Di berbagai wilayah kerja mitra SETAPAK, pelatihan telah diberikan kepada para pejabat pemerintah, dan kelompok masyarakat sipil telah mendukung pengembangan regulasi tingkat kabupaten serta proses-proses yang baru untuk pengelolaan informasi. Para mitra SETAPAK ini juga telah mempromosikan manfaat dari akses informasi publik dan melatih perwakilan masyarakat tentang bagaimana mengirimkan permintaan informasi serta melanjutkan keluhankeluhan tersebut ke peradilan jika dibutuhkan. Para mitra saat ini sedang berupaya mengejar keluhan-keluhan informasi di semua daerah SETAPAK. Pada beberapa kasus upaya mitra SETAPAK ini bermaksud untuk mendapatkan informasi yang spesifik, dan pada kasus lainnya upaya ini untuk menguji akses sejumlah dokumen. Titik fokus utamanya adalah studi tentang Analisis Dampak Lingkungan (AMDAL), detil konsensi kehutanan, pertambangan, dan perkebunan serta rencana kerja pemerintah daerah. Banyak keberhasilan telah diperoleh. Pada Oktober 2014, contohnya, setelah setahun bekerja, mitra SETAPAK yaitu SAMPAN/LinkAR Borneo meraih tonggak kemenangan di Kalimantan Barat saat Pengadilan Tata Usaha Negara (PTUN) memutuskan bahwa Dinas Pertambangan dan Energi di Ketapang tidak memiliki kewajiban atau hak untuk merahasiakan detil rencana kerja, perjanjian keuangan dan penilaian AMDAL dari enam perusahaan pertambangan yang beroperasi di wilayah tersebut.
bisnis kotor Kalimantan Timur merupakan salah satu propinsi dengan banyak pertambangan di Indonesia, dan pertambangan terbuka merupakan hal yang umum.
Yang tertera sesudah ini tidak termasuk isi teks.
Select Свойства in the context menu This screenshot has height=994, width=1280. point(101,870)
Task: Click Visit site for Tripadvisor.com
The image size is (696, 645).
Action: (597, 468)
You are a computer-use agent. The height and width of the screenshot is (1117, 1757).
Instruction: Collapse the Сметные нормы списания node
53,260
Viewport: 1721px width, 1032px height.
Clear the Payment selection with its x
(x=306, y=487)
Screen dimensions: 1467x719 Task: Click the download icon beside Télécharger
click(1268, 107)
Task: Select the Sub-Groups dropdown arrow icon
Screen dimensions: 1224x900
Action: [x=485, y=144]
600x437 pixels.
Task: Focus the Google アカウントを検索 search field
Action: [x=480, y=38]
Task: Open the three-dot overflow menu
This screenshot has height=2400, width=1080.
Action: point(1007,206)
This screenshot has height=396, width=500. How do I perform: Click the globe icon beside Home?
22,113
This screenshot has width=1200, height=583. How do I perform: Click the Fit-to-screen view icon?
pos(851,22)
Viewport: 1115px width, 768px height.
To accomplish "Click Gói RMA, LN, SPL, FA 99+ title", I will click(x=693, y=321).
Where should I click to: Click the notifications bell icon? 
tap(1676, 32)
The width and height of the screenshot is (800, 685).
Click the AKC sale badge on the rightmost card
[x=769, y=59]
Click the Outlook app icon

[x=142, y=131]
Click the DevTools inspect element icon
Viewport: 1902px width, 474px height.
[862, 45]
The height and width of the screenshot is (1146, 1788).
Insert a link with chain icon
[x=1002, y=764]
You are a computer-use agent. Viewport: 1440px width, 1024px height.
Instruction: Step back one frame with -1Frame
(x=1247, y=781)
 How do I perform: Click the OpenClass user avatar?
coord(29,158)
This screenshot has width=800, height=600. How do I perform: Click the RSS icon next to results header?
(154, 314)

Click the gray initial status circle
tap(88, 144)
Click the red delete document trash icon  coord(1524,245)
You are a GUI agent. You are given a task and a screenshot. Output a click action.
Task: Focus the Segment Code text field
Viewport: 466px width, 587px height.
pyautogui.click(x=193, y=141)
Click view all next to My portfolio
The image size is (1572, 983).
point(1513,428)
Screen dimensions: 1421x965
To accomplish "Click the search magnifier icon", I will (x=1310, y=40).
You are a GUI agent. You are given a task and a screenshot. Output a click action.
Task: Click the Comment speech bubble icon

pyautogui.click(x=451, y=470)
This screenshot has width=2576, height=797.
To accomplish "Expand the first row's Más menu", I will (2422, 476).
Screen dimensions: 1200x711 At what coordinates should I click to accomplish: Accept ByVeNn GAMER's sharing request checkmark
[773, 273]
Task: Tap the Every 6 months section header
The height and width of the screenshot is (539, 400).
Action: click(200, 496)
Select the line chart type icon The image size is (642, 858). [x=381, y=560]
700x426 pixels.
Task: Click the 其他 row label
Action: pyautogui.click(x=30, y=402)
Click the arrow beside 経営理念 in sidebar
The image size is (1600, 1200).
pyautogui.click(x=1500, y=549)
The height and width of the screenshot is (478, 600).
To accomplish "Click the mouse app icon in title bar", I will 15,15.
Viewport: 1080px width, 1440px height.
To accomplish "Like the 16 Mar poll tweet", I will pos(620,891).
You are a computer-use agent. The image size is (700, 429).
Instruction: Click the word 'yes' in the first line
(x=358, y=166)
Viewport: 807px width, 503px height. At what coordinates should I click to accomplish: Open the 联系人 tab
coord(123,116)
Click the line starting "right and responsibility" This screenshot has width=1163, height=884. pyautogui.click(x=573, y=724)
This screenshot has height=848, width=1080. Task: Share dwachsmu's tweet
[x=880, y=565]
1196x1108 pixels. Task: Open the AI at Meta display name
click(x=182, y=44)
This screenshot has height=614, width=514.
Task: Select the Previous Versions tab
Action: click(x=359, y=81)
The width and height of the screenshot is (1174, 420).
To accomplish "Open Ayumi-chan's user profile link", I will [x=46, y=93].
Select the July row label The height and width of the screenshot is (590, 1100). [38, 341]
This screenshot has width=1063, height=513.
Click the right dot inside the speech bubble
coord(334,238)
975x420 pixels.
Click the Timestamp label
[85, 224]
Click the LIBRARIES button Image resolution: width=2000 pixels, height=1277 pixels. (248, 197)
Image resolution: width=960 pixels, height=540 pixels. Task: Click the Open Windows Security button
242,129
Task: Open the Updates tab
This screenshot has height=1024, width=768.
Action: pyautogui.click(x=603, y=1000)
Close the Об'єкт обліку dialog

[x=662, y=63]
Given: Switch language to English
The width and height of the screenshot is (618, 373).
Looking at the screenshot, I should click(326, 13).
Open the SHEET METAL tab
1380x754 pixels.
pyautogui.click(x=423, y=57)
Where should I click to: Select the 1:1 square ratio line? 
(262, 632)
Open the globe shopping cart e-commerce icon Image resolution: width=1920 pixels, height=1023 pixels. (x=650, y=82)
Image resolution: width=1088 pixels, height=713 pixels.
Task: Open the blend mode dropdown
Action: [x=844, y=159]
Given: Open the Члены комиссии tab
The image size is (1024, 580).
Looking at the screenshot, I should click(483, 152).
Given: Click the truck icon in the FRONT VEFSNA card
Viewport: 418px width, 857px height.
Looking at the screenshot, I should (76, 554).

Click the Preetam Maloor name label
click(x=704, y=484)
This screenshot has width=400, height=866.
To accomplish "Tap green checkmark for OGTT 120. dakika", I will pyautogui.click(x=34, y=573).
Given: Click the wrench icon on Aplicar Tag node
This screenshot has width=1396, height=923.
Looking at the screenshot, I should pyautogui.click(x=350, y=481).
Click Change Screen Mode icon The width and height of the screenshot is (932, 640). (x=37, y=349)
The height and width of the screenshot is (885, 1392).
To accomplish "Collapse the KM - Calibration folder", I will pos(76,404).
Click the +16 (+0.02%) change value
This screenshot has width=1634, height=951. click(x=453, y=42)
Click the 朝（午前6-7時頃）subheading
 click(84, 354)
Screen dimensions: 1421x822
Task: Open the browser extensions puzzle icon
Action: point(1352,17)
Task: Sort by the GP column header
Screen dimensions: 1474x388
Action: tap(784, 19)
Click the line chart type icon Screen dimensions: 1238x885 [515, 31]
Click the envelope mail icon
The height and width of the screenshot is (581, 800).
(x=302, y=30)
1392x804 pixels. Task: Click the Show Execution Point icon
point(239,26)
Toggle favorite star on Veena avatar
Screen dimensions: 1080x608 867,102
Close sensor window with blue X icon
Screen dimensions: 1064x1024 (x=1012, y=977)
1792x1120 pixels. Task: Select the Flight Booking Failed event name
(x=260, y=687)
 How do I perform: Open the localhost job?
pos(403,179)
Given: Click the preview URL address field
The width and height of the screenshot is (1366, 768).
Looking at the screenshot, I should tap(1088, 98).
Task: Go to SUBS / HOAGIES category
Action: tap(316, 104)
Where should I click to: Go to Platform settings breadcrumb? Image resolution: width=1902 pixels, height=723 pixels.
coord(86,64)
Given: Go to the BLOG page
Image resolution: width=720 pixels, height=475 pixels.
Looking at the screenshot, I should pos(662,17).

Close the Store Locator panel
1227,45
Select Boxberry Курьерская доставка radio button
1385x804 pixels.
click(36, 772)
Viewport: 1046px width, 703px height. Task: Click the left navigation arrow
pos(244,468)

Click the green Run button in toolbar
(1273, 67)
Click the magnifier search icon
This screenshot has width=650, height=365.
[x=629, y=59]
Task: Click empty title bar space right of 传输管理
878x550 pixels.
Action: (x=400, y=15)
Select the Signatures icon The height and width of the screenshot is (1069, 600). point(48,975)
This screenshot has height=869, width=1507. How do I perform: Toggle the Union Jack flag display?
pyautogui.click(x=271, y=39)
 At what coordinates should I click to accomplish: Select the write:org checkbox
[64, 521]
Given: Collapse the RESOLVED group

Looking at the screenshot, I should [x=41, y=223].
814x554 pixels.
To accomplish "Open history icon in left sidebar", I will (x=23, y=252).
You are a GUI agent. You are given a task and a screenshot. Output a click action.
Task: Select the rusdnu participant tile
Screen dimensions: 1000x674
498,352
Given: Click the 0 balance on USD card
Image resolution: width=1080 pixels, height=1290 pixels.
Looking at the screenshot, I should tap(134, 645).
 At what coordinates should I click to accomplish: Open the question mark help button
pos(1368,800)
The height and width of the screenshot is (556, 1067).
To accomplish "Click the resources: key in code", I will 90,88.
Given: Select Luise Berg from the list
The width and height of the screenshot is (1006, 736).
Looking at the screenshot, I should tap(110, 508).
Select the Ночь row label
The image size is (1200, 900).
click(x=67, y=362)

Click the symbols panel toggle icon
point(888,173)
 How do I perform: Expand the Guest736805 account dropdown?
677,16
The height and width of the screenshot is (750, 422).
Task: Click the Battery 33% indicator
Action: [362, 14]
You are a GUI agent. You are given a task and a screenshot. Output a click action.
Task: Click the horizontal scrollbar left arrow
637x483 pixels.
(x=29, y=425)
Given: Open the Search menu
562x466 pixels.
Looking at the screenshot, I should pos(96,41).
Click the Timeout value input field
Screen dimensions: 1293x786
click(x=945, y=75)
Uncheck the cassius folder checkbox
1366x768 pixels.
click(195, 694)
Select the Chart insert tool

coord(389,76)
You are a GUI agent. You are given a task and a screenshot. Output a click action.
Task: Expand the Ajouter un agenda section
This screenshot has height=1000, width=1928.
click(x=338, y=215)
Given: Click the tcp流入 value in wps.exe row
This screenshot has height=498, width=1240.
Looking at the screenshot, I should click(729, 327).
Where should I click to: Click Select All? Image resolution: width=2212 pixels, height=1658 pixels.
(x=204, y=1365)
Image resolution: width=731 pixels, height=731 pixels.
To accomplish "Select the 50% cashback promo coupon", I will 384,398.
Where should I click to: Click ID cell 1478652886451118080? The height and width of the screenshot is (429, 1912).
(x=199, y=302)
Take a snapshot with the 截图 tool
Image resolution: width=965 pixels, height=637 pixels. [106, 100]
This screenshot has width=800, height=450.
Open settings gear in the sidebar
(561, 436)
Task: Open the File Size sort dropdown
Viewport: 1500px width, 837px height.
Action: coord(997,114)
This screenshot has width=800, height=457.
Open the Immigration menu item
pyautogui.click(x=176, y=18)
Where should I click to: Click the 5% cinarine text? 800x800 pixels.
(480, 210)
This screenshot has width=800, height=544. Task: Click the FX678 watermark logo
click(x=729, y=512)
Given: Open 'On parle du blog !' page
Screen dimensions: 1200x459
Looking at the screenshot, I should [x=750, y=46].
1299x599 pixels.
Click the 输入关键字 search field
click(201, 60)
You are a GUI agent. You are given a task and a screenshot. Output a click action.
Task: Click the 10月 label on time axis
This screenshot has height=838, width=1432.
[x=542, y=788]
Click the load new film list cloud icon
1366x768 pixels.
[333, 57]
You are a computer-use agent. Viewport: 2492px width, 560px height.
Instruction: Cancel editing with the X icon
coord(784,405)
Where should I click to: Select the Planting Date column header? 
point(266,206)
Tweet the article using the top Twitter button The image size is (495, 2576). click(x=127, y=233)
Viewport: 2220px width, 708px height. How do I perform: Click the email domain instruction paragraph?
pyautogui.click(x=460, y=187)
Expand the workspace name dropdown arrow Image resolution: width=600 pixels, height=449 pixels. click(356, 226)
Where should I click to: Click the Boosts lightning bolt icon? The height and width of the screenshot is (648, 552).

Tanpa proses pembersihan bekas lubang tambang dan pemulihan yang efektif, pertambangan semacam ini telah meninggalkan kerusakan wilayah yang luas. Di Samarinda, dimana tambang batu bara baik yang aktif maupun yang ditelantarkan telah merusak lahan, para petani mengeluhkan banjir, kekeringan, dan polusi air dan gagal panen dalam beberapa tahun terakhir, 10 orang, terutama anak-anak, telah tewas tenggelam di lubang tambangyang tak terpakai. Mitra SETAPAK telah berupaya dalam bentuk koalisi CSO untuk menekan pemerintah untuk memperbaiki regulasi pemerintah terhadap reklamasi dan aktivitas reklamasi pasca tambang. Usaha mereka diberi penghargaan pada November 2013 ketika pemerintah propinsi mengeluarkan peraturan baru tentang pembersihan pasca tambang dan menunjukkan niatnya yang jelas terhadap pelaksanaan peraturan baru tersebut.
Foto: Armin Hari
Policy development Banyak pemerintah daerah kurang memiliki kapasitas dalam merumuskan dan melaksanakan kebijakan untuk mengatasi masalah kehutanan dan penggunaan lahan secara efektif. Data dan kemampuan teknis seringkali kurang, dan masyarakat jarang sepenuhnya dilibatkan dalam proses pembuatan kebijakan. Mengingat pembuatan kebijakan berbasis bukti dan keterlibatan masyarakat sangat penting untuk tata kelola yang baik, SETAPAK bekerja untuk mendukung pemerintah dalam mengembangkan kebijakan dan proses-proses pengambilan keputusan berdasarkan pada data yang akurat dan terbaru, mempertimbangkan dampak jangka panjang dan keberlanjutan, serta mendorong keterlibatan masyarakat sipil. Debat terbuka untuk memastikan bahwa berbagai macam pilihan, kepentingan dan implikasi dipertimbangkan dan pengawasan publik memberi insentif pada proses perencanaan, pembangunan, pelaksanaan dan pemantauan yang transparan. Sebagai bagian dari usaha advokasi kebijakan untuk tata kelola hutan dan lahan yang lebih baik, para mitra SETAPAK telah mengajukan sejumlah tinjauan hukum, kertas kebijakan dan rancangan kebijakan yang meliputi isu seperti perencanaan tata ruang, kajian lingkungan hidup strategis, moratorium izin pertambangan, dan kebebasan informasi. Mitra juga mendorong penerapan judicial review, dan berkontribusi terhadap advokasi dan asistensi teknis untuk sejumlah kebijakan baru yang telah disahkan menjadi UU.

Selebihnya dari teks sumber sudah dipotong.